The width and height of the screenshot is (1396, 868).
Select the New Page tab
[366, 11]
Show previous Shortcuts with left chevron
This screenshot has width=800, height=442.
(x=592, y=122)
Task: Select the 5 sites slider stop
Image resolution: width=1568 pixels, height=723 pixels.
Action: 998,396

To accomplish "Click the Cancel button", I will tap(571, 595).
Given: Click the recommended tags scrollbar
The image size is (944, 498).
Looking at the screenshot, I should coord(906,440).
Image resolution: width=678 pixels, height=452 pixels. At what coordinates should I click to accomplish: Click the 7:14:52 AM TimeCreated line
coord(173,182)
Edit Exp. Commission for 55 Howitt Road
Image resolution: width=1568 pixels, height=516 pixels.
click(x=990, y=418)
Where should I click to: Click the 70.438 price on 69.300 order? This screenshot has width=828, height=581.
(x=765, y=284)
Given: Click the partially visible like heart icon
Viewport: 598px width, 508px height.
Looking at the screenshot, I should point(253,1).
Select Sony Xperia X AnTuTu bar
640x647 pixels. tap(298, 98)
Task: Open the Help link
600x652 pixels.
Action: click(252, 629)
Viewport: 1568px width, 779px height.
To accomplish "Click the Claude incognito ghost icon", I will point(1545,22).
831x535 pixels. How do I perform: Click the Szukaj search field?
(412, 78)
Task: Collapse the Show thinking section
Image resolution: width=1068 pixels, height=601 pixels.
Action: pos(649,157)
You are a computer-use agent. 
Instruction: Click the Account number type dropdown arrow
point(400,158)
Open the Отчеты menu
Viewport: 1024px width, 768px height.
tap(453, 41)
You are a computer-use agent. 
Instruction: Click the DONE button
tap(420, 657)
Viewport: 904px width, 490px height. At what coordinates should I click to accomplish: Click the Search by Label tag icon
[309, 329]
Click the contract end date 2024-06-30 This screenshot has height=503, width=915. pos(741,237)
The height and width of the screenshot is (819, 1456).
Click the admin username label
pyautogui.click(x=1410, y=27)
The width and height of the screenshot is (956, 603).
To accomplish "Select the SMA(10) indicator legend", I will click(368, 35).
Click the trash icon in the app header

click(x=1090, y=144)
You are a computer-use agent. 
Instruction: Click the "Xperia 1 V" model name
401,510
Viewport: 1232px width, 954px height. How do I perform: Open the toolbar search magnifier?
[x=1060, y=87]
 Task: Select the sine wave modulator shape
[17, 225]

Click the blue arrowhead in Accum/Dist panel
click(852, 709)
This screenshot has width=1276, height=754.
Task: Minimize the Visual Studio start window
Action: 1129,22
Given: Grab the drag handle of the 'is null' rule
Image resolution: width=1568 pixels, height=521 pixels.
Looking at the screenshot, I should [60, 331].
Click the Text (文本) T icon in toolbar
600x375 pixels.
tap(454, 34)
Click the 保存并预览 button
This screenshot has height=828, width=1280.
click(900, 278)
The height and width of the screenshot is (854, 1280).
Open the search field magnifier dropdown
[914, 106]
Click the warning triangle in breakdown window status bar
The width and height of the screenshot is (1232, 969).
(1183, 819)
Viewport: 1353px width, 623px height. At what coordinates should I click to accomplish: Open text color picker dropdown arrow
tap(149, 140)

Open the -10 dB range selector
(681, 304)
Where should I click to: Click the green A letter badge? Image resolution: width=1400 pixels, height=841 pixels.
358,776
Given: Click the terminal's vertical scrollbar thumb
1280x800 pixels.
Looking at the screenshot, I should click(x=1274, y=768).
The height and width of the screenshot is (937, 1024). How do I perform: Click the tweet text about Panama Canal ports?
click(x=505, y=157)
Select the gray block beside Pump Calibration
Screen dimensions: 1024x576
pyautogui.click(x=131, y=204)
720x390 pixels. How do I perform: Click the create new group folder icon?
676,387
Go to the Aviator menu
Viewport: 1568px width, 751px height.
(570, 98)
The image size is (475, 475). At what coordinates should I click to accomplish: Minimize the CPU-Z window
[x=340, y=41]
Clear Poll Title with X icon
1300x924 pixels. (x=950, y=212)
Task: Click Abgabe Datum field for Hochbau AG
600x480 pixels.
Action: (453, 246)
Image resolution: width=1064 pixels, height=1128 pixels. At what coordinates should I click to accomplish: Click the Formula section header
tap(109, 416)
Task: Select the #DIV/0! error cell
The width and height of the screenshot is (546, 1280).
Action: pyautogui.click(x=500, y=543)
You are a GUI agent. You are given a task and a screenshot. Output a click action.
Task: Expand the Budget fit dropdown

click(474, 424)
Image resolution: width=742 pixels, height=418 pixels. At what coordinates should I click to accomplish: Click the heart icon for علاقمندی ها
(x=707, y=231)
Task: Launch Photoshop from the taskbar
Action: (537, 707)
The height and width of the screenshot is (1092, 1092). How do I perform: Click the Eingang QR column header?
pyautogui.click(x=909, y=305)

+ + + +

Output all of the records above unchanged.

◆ Answer to the problem ◆
The width and height of the screenshot is (1396, 868).
Select the New Page tab
[366, 11]
Show previous Shortcuts with left chevron
This screenshot has width=800, height=442.
(x=592, y=122)
Task: Select the 5 sites slider stop
Image resolution: width=1568 pixels, height=723 pixels.
Action: 998,396

To accomplish "Click the Cancel button", I will tap(571, 595).
Given: Click the recommended tags scrollbar
The image size is (944, 498).
Looking at the screenshot, I should coord(906,440).
Image resolution: width=678 pixels, height=452 pixels. At what coordinates should I click to accomplish: Click the 7:14:52 AM TimeCreated line
coord(173,182)
Edit Exp. Commission for 55 Howitt Road
Image resolution: width=1568 pixels, height=516 pixels.
click(x=990, y=418)
Where should I click to: Click the 70.438 price on 69.300 order? This screenshot has width=828, height=581.
(x=765, y=284)
Given: Click the partially visible like heart icon
Viewport: 598px width, 508px height.
Looking at the screenshot, I should point(253,1).
Select Sony Xperia X AnTuTu bar
640x647 pixels. tap(298, 98)
Task: Open the Help link
600x652 pixels.
Action: click(252, 629)
Viewport: 1568px width, 779px height.
To accomplish "Click the Claude incognito ghost icon", I will point(1545,22).
831x535 pixels. How do I perform: Click the Szukaj search field?
(412, 78)
Task: Collapse the Show thinking section
Image resolution: width=1068 pixels, height=601 pixels.
Action: pos(649,157)
You are a computer-use agent. 
Instruction: Click the Account number type dropdown arrow
point(400,158)
Open the Отчеты menu
Viewport: 1024px width, 768px height.
tap(453, 41)
You are a computer-use agent. 
Instruction: Click the DONE button
tap(420, 657)
Viewport: 904px width, 490px height. At what coordinates should I click to accomplish: Click the Search by Label tag icon
[309, 329]
Click the contract end date 2024-06-30 This screenshot has height=503, width=915. pos(741,237)
The height and width of the screenshot is (819, 1456).
Click the admin username label
pyautogui.click(x=1410, y=27)
The width and height of the screenshot is (956, 603).
To accomplish "Select the SMA(10) indicator legend", I will click(368, 35).
Click the trash icon in the app header

click(x=1090, y=144)
You are a computer-use agent. 
Instruction: Click the "Xperia 1 V" model name
401,510
Viewport: 1232px width, 954px height. How do I perform: Open the toolbar search magnifier?
[x=1060, y=87]
 Task: Select the sine wave modulator shape
[17, 225]

Click the blue arrowhead in Accum/Dist panel
click(852, 709)
This screenshot has width=1276, height=754.
Task: Minimize the Visual Studio start window
Action: 1129,22
Given: Grab the drag handle of the 'is null' rule
Image resolution: width=1568 pixels, height=521 pixels.
Looking at the screenshot, I should [60, 331].
Click the Text (文本) T icon in toolbar
600x375 pixels.
tap(454, 34)
Click the 保存并预览 button
This screenshot has height=828, width=1280.
click(900, 278)
The height and width of the screenshot is (854, 1280).
Open the search field magnifier dropdown
[914, 106]
Click the warning triangle in breakdown window status bar
The width and height of the screenshot is (1232, 969).
(1183, 819)
Viewport: 1353px width, 623px height. At what coordinates should I click to accomplish: Open text color picker dropdown arrow
tap(149, 140)

Open the -10 dB range selector
(681, 304)
Where should I click to: Click the green A letter badge? Image resolution: width=1400 pixels, height=841 pixels.
358,776
Given: Click the terminal's vertical scrollbar thumb
1280x800 pixels.
Looking at the screenshot, I should click(x=1274, y=768).
The height and width of the screenshot is (937, 1024). How do I perform: Click the tweet text about Panama Canal ports?
click(x=505, y=157)
Select the gray block beside Pump Calibration
Screen dimensions: 1024x576
pyautogui.click(x=131, y=204)
720x390 pixels. How do I perform: Click the create new group folder icon?
676,387
Go to the Aviator menu
Viewport: 1568px width, 751px height.
(570, 98)
The image size is (475, 475). At what coordinates should I click to accomplish: Minimize the CPU-Z window
[x=340, y=41]
Clear Poll Title with X icon
1300x924 pixels. (x=950, y=212)
Task: Click Abgabe Datum field for Hochbau AG
600x480 pixels.
Action: (453, 246)
Image resolution: width=1064 pixels, height=1128 pixels. At what coordinates should I click to accomplish: Click the Formula section header
tap(109, 416)
Task: Select the #DIV/0! error cell
The width and height of the screenshot is (546, 1280).
Action: pyautogui.click(x=500, y=543)
You are a GUI agent. You are given a task and a screenshot. Output a click action.
Task: Expand the Budget fit dropdown

click(474, 424)
Image resolution: width=742 pixels, height=418 pixels. At what coordinates should I click to accomplish: Click the heart icon for علاقمندی ها
(x=707, y=231)
Task: Launch Photoshop from the taskbar
Action: (537, 707)
The height and width of the screenshot is (1092, 1092). How do I perform: Click the Eingang QR column header?
pyautogui.click(x=909, y=305)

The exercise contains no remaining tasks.